Favoring breakneck movement-inducing funk/groove backdrop replete with punchy horn lines, hand mutes, and swaggering percussion, this soundtrack to Klaus Tontine's film tells the tale of 45-inch Etienne de Nerval and "the lifetime of [this] brave but solitary figure. Garage a Trois even provides a synopsis of this lifetime, so the listener can imagine their own film using the materials provided, ranging from the tallest dwarf being discovered by P.T. Barnum to Merpati and her enormous Indonesian suitor.
Musically, the band has evolved, or at least created a more cohesively streamlined sound since its previous release, Emphasizer
(Tone Cool, 2003). Dillon in particular is a major factor, commonly contributing figures upon which everyone elaborates. "Outre Mer, which opens the album, is a prime example where Dillon creates a bed that Hunter weaves in and out of, sounding akin to a balafon or kalimba.

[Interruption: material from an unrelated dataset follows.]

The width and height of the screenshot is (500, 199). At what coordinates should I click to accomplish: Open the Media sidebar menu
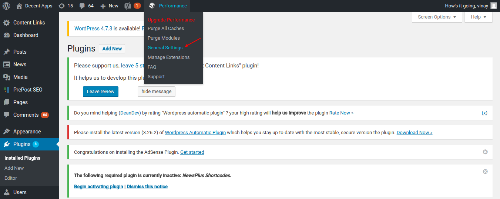(x=20, y=77)
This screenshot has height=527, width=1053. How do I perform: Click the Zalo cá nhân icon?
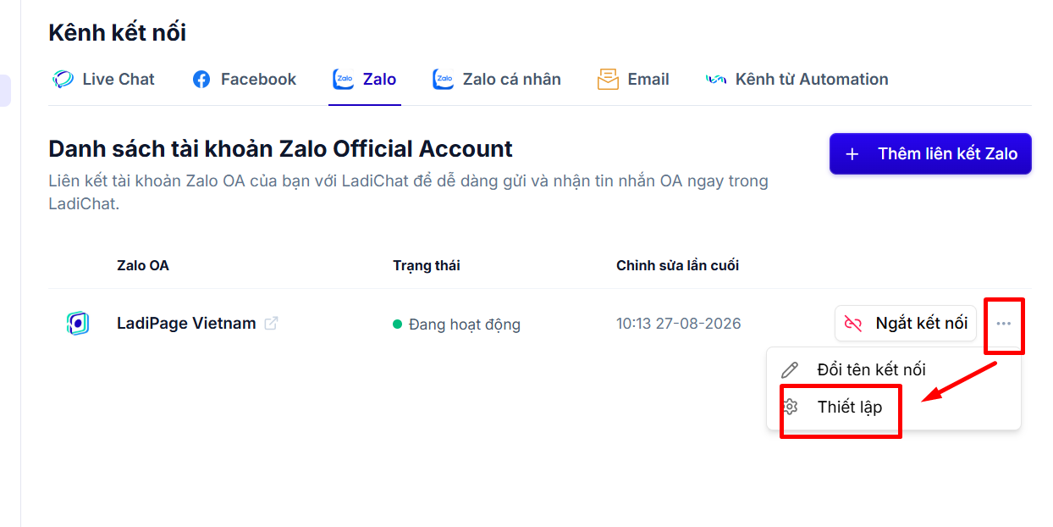tap(443, 80)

Skerik, whose profile has been steadily rising, contributes his own idiosyncratic phrases and continues to impress, working in the same space as Karl Denson but with more variety and vigor.
The album flows with a constant groove that should attract a great deal of listeners, but it's complex and thoughtful enough that it deserves a detailed listen as well. And even though it may be a soundtrack, the songs are nowhere near the background music most often associated with the genre. Each composition contains themes, development, and invigorating solos. In fact, Garage A Trois projects such a strong sound that one could rightfully wonder how the music would meld with a film without overpowering it.
Tontine (a term defined
as an annuity that increases every time a participant dies, with the entire fund going to the final survivor) is purportedly having troubles releasing his "understated cinematic masterpiece, according to Telarc's press release. However, no other information can be found on the film, company, or director who approached the band in 2004 when the movie was only "an idea in his head." Needless to say, he works quite efficiently.
The packaging mimics the common layout found on movie posters, and the band's web site references the red tape that has kept the film from being seen by anyone save for a few critics. And quite possibly this is all true. But you have to wonder how seriously to take all this when you visit the band's web site and come across Garage A Trois' "industry decision on how to save the economy.
Either way, the music speaks for itself. And when "The Dream comes along with its floating vibraphone backdrop and searching tenor, it is perfect for dreaming of that distant shore and a dwarf and his dramatic life-long story.
Personnel: Mike Dillon: percussion, vibraphone; Charlie Hunter: 8-string guitar, pandero; Stanton
Moore: drums, polyrhythms; Skerik: saxophones.